> [TASK 1] From the text on facial keypoint detection, list every hyperparameter setting it reports, each with its value.
> [TASK 2] Write the next part of the text on facial keypoint detection, beginning after its last sentence.

> [SOURCE TEXT]
************

I now want to perform all of this on a much larger dataset, the ibug face in the wild dataset, which contains images that are of varying sizes, angles, expressions, etc. To do this, I leveraged the Resnet18 model, with a few modifications. Before we get into that, lets take a look at some of the dataset samples first. Here are some sample images along with their ground truth labels. Again, I added in pixel shifts and brightness changes for data augmentation. Each image has 68 keypoints, although some have been cut off as a result of the bounding boxes provided.

For my model, I chose the ResNet18 model, with no changed parameters other than making it so that it accepts an input with one color channel and that it outputs 136 values (for the x,y pairs for our 68 points). The rest of the model details can be found online on Pytorch docs, under Resnet18. For my hyperparameters, I used a training rate of 0.005, with a batch size of 256 and over the course of 77 epochs. Out of the 6666 images in the dataset, I used 5120 for training and 1546 for validation. The graph of the training/validation losses across epochs are shown below.

************

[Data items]
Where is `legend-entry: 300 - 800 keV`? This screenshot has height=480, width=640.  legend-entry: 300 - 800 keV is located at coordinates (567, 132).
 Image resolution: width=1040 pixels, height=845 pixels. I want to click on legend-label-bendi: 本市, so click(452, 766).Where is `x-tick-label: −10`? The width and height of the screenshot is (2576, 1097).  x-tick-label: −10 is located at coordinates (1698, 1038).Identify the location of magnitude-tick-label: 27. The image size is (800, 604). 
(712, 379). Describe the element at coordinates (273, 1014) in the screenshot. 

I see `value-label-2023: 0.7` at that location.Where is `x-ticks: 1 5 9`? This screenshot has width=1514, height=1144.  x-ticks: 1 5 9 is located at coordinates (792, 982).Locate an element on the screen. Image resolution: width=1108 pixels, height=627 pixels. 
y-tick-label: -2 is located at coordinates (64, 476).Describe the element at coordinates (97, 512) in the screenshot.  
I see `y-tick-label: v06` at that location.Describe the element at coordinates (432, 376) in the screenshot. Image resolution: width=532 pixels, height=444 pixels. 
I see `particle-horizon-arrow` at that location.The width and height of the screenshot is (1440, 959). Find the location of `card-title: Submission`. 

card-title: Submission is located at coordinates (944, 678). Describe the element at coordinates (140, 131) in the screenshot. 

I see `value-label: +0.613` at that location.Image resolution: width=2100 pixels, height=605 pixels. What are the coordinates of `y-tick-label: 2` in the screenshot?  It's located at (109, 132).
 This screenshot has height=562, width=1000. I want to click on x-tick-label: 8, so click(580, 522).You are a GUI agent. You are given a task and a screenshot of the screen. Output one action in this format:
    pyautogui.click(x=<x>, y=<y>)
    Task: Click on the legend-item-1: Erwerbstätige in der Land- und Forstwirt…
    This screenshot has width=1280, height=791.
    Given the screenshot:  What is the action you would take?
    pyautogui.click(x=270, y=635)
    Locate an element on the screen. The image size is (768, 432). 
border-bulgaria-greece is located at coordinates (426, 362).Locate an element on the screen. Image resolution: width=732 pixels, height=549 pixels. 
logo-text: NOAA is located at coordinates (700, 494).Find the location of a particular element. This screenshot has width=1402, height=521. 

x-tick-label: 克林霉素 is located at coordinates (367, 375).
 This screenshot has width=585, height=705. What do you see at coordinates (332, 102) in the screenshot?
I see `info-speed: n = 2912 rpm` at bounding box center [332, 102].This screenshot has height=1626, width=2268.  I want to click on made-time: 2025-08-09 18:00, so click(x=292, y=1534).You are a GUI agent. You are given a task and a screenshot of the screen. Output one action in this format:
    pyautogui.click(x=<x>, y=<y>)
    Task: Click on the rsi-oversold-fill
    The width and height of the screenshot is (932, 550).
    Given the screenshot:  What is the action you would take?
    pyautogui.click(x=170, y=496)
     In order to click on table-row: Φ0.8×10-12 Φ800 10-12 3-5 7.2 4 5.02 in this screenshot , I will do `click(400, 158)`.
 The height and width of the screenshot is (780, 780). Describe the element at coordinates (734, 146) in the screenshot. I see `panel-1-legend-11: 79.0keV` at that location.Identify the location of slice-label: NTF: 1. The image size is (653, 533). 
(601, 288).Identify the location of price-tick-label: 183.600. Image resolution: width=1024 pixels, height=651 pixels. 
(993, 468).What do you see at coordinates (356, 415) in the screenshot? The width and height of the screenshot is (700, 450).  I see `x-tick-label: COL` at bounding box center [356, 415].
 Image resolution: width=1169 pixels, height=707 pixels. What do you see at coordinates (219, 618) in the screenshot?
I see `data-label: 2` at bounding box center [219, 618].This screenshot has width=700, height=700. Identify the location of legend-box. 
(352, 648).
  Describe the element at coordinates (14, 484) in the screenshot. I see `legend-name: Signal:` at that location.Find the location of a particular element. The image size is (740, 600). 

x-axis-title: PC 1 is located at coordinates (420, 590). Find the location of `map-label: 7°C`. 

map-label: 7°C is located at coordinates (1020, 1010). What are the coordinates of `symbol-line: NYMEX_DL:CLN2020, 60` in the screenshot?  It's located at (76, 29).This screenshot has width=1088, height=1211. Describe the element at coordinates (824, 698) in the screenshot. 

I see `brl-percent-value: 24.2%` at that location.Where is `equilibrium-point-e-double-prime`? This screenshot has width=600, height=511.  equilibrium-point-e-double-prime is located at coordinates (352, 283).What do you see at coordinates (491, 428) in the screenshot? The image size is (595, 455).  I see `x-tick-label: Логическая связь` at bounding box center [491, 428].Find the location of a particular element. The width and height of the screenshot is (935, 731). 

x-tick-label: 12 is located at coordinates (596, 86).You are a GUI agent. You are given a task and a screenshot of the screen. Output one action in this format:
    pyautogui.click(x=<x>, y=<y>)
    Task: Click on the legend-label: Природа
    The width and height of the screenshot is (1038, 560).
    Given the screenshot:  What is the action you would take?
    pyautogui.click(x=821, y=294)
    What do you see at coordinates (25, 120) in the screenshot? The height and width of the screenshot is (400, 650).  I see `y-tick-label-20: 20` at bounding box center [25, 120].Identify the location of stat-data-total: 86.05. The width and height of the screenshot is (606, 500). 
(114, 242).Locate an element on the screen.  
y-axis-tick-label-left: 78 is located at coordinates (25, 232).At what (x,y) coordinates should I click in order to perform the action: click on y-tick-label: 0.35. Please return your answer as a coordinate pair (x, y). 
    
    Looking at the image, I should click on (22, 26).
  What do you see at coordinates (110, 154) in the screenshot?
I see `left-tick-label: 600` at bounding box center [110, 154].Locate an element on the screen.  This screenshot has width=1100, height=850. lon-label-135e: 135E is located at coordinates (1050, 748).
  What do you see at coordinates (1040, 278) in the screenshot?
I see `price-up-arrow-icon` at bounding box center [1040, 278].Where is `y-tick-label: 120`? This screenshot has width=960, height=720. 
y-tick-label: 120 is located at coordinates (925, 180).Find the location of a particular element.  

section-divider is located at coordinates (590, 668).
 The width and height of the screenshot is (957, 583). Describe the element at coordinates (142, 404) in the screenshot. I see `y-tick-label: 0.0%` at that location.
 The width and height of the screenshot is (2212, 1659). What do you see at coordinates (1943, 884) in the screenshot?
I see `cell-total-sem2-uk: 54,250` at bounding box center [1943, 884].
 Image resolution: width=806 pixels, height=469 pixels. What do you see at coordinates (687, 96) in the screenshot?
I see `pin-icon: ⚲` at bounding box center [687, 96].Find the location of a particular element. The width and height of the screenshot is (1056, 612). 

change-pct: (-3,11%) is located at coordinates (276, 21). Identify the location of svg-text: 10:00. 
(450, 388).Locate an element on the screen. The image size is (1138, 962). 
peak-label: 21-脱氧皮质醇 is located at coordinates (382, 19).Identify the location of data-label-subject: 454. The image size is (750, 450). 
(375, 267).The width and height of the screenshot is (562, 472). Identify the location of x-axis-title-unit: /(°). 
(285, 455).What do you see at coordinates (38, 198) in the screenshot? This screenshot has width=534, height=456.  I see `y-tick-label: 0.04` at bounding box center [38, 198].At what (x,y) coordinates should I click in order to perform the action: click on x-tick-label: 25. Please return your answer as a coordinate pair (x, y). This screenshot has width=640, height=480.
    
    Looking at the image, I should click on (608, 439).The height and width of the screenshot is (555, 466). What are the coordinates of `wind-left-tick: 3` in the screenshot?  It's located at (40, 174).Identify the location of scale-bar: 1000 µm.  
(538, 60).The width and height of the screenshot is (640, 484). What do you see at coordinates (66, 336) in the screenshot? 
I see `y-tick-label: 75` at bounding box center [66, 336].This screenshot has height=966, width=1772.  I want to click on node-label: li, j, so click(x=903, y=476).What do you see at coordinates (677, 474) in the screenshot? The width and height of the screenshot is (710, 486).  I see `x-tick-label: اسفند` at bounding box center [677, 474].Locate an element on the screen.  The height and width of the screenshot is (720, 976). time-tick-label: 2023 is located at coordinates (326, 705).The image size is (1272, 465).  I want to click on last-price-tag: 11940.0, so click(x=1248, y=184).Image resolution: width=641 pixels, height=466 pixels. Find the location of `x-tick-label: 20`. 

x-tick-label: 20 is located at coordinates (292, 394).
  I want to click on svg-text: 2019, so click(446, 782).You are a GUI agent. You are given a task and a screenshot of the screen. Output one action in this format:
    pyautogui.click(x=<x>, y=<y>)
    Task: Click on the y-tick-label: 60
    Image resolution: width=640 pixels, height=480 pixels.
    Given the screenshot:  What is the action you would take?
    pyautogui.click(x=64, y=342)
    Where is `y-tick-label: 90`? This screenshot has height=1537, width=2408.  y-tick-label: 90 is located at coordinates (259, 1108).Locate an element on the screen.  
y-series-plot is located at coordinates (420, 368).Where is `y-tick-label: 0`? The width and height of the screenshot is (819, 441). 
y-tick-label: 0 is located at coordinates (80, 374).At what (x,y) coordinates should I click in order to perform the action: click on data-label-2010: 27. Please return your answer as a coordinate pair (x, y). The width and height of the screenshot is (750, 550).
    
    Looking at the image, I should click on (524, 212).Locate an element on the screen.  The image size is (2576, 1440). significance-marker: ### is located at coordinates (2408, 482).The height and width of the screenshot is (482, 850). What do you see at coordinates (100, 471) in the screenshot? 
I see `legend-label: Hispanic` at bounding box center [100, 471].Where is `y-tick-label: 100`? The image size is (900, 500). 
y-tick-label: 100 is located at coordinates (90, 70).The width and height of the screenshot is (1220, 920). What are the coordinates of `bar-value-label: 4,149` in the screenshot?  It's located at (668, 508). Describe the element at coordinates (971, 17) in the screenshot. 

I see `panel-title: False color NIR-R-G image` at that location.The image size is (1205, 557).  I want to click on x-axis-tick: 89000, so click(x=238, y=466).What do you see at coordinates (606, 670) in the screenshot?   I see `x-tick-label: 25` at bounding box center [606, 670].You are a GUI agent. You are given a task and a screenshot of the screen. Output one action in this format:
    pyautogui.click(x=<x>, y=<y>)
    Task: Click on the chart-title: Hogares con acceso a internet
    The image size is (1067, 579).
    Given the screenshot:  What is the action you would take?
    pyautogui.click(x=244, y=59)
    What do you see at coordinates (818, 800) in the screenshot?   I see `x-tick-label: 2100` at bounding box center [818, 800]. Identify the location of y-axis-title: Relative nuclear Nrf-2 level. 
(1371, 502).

************

> [WRITTEN RESPONSE 1]
- Training rate: 0.005
- Batch size: 256
- Number of epochs: 77

> [WRITTEN RESPONSE 2]
Finally, here are the predictions on the validation set, with the red points being the true label and the blue points being the predicted label. It works fairly well, although there are definetely some parts of the face that the model does not pick up as well. In particular, if the face is turned quite a bit, it becomes hard for the model to accurately get the points correct.

We can also apply the model to pictures of myself, as well as other pictures not in the datasets. Below you can see the original faces of myself, my girlfriend, me as a kid, Tony Stark, and Michael Scott. Under each one is the facial keypoints detected. We can observe that the model has some difficulty determining the exact positions of eyes and lips, most likely since that requires a lot of precision and tough edge decisions. I wouldn't say that it completely fails on any of the images, although it did make the outline of my girlfriend's face quite circular, which she probably wouldn't appreciate. Other than that, I think the results are quite pleasing!

Kaggle Competition

Now that I have a fleshed out model, I can participate in the class Kaggle competition. Here are the results of running my model on the test dataset. They look really good! My final Kaggle score was 12.61.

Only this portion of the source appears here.